Derrick Rose suffered his second big injury of his career and with the explosive nature of his game, his superstar ability could be compromised when he returns. Photo courtesy of MCT.

 

ESPN analyst Michael Wilbon called Chicago Bulls point guard Derrick Rose’s latest injury “the cruelest blow we’ve seen in Chicago,” and he might just be right.

It is a rare luxury for NBA fans to experience a great player, and Rose is the best thing to happen to the franchise since Michael Jordan, or was he the best thing to happen since Jordan?

The 25-year-old Chicago native, 2010-11 NBA MVP, and No. 1 overall pick in the 2008 NBA Draft has been viewed as the star to lead the Bulls to their seventh NBA Championship, and the only non-Jordan banner.
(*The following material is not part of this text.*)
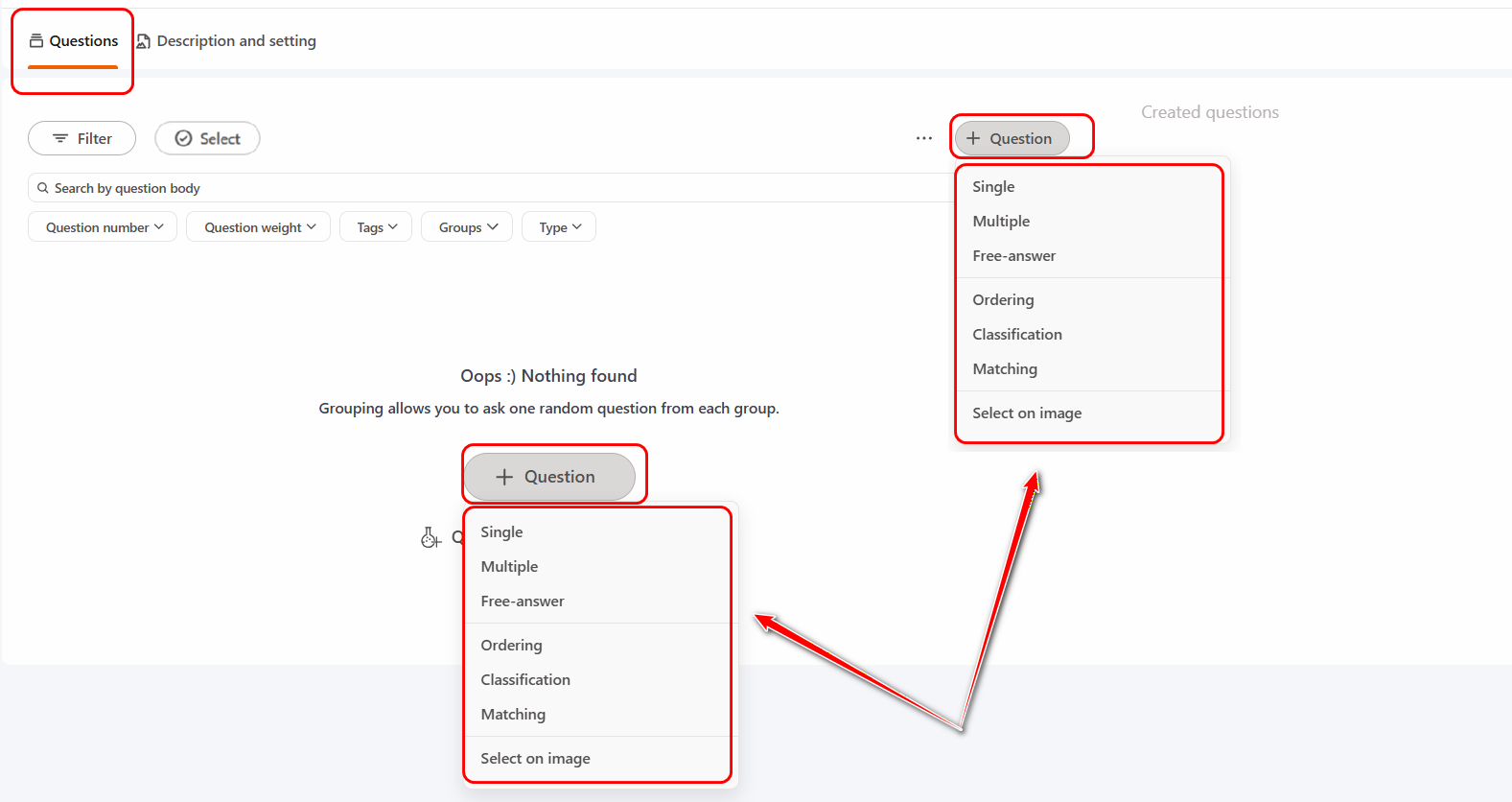The height and width of the screenshot is (802, 1512).
Task: Open the Groups dropdown filter
Action: click(x=467, y=227)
However, Rose suffered yet another set back to his young career by sustaining a tear in his right medial meniscus.

Rose made the smart decision opting to have the cartilage repaired and reattached because he is young enough in his career where he can recover and return to all-star status.
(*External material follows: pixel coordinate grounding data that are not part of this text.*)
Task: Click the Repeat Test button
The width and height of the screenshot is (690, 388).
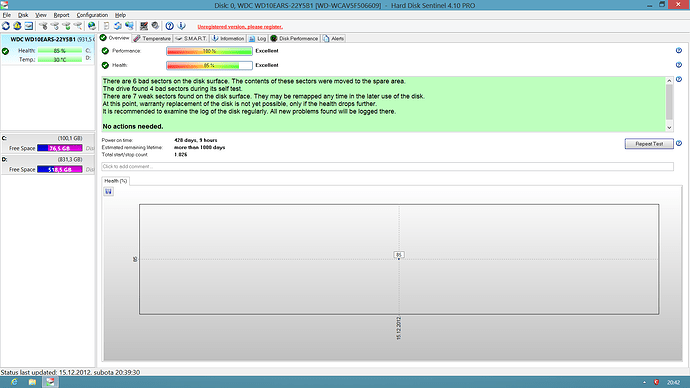Action: click(x=649, y=144)
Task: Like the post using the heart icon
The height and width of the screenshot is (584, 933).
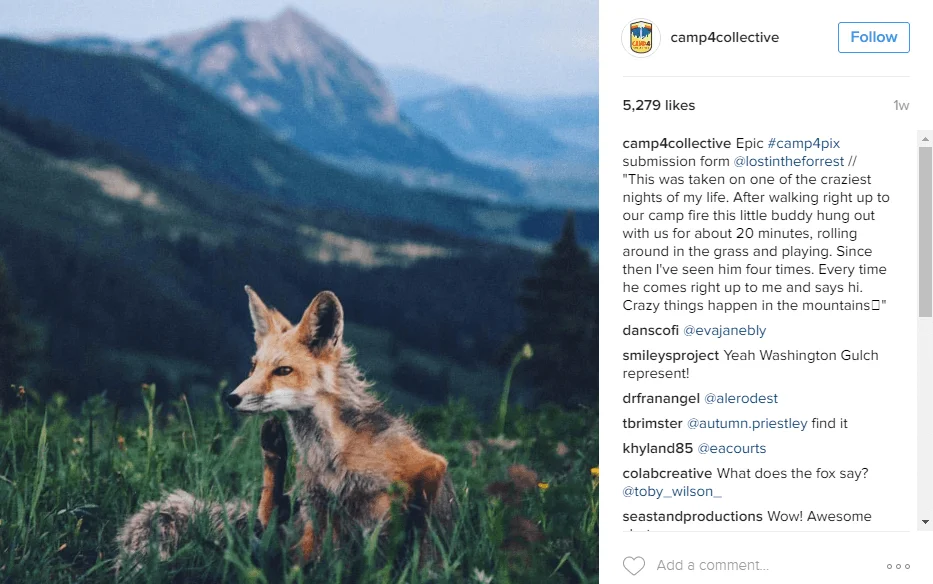Action: pyautogui.click(x=634, y=565)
Another reason he chose to have it repaired instead of removed were the opinions of players who chose to have the cartilage removed like Miami Heat’s star Dwyane Wade, or former Portland Trailblazers player Brandon Roy, who have said it will cause more problems later in the young point guards career.

This injury is a frustrating blow for Rose because he is one of the most exciting players in the NBA. Rose relies heavily on the ability to stop on a dime, change directions laterally and explode out of those cuts and be aggressively attacking the basket, and all of that agility relies on strong, sturdy knees. This new injury could make the difference between Derrick Rose the superstar/game changer, and Derrick Rose the above average point guard.

Regardless of how well Rose recovers from this injury, he will still be better than most of the point guards in the league, but as of now, he becomes a liability as a franchise player until he can prove to the Chicago Bulls organization he can make a full recovery and sustain the abuse of playing a full NBA season.

He is now viewed as a player with two bad knees, a surgically repaired left ACL suffered in the 2012 playoffs, and now a torn medial meniscus in his right knee. With the type of player Rose is, he deserves the chance to prove he can still play at an all-star level because he attracts fans and publicity. Rose sells out games, whether it’s a home game in Chicago, or on the road for fans to see him once or twice a year. He also is the reason why the Bulls are featured on nationally televised games. Outside of his production on the court, he is a seat-filler, ticket-seller and money-maker for the Bulls organization.

Still, Rose is young enough to come back from this unlucky stretch of injuries. Sports has seen it before, most notably with NFL superstar Adrian Peterson, the running back of the Minnesota Vikings,  who came back from an ACL tear and posted a 2,000 yard season . It is all about staying strong mentally and rehabbing patiently and properly.

A part of staying strong mentally involves playing with a free mind. Rose has to play without having the injury constantly in the back of his mind.  If he continues to think about it, to the point where every move he makes he is aware of the injury, it will hold him back. Rose is at his best when he is unleashed, using his creativity to weave through defenders. If he can’t get back to that mentality, he might fall into the Brandon Roy/Greg Oden pile of players who were ascending to superstardom, but fell short due to injury.

If the Chicago Bulls franchise player is as strong mentally as he will be physically after rehab, he will return to full force for years to come.